Thanks to those outlays, CP’s operating ratio improved from 69.9% in 2013 to 58.2% in 2017 (Operating ratio is calculated by dividing regular operating costs by revenue. The lower that ratio is, the better.)

Blue Chip Stocks: Dividend raised by 15.5% with room for more increases

In May 2018, CP’s conductors and electrical workers went on strike. However, the company and the two unions involved quickly agreed to new contracts.

Due to that disruption, CP’s earnings in the three months ended June 30, 2018, fell 9.2%, to $436 million from $480 million a year earlier. With fewer shares outstanding, per-share earnings declined at a slower rate of 7.0%, to $3.16 from $3.27.

If you disregard unusual items, earnings per share improved 14.1%, to $3.16 from $2.77.

In the quarter, revenue rose 6.5%, to $1.75 billion from $1.64 billion a year earlier. That also exceeded the consensus forecast of $1.73 billion. Most of the higher revenue came from shipping oil, metals, minerals, grain, potash and automotive products. Those gains offset declines in coal and fertilizers.

However, due to the strike and higher labour costs, CP’s operating ratio in the quarter worsened to 64.2% from 62.8% a year earlier. Without those disruptions, its operating ratio would have remained unchanged.

CP recently ordered 1,000 new railcars for shipping grain (called “hoppers”). It expects to receive 500 of those cars by the end of 2018. This initial order is part of CP’s larger plan to purchase 5,900 hopper cars over the next four years.

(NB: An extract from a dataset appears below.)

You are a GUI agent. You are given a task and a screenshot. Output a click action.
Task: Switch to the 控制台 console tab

The company is upgrading its hopper fleet in response to new federal regulations that encourage railways to replace older government-owned cars with new models. As well, the new hopper cars will let CP cope with rising grain volumes and speed deliveries.

As a result of the new hopper cars, CP now expects to spend $1.55 billion on upgrades and new equipment in 2018. That’s up from its earlier forecast of $1.35 billion to $1.50 billion.

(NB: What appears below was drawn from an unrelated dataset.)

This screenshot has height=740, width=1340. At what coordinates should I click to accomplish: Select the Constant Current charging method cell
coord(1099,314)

The company’s strong balance sheet will let it keep investing in its operations. As of June 30, 2018, its long-term debt of $7.9 billion is a moderate 21% of its market cap. It also held cash of $51 million.

Moreover, CP recently refinanced $500 million U.S. of its outstanding bonds. The move should lower its annual interest costs by $20 million. The company also plans to sell $50 million of surplus land later this year.

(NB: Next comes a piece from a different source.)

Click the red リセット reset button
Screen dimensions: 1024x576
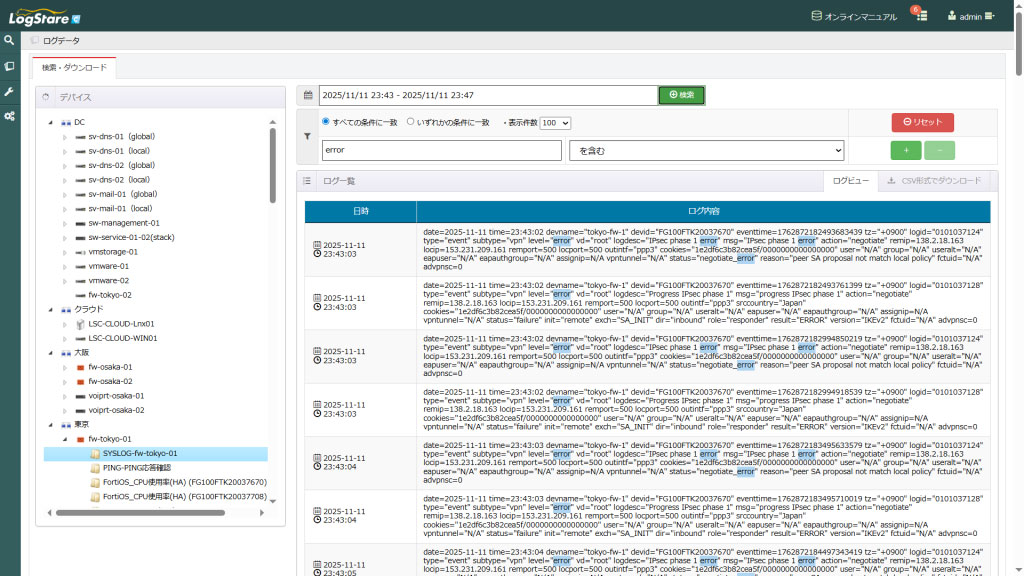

Thanks to its improving outlook, CP raised its quarterly dividend 15.5% with the July 2018 payment. Investors now receive $0.65 a share instead of $0.5625. The new annual rate of $2.60 yields 1.0%.

CP should generate free cash flow (regular cash flow less capital expenditures) of $1.15 billion in 2018, up 30.0% from $887 million in 2017. Even after this latest increase, dividends for all of 2018 would likely total $348 million, so there’s plenty of room to keep increasing the dividend rate.

The stock hit a new all-time high of $277.25 on September 6, 2018, but has moved down since then. For all of 2018, the company should earn $13.18 a share. The stock trades at 20.4 times that forecast. Earnings in 2019 could reach $14.80 a share, and the stock trades at a more reasonable 18.4 times that forecast.

Recommendation in The Successful Investor: CP Rail is a buy.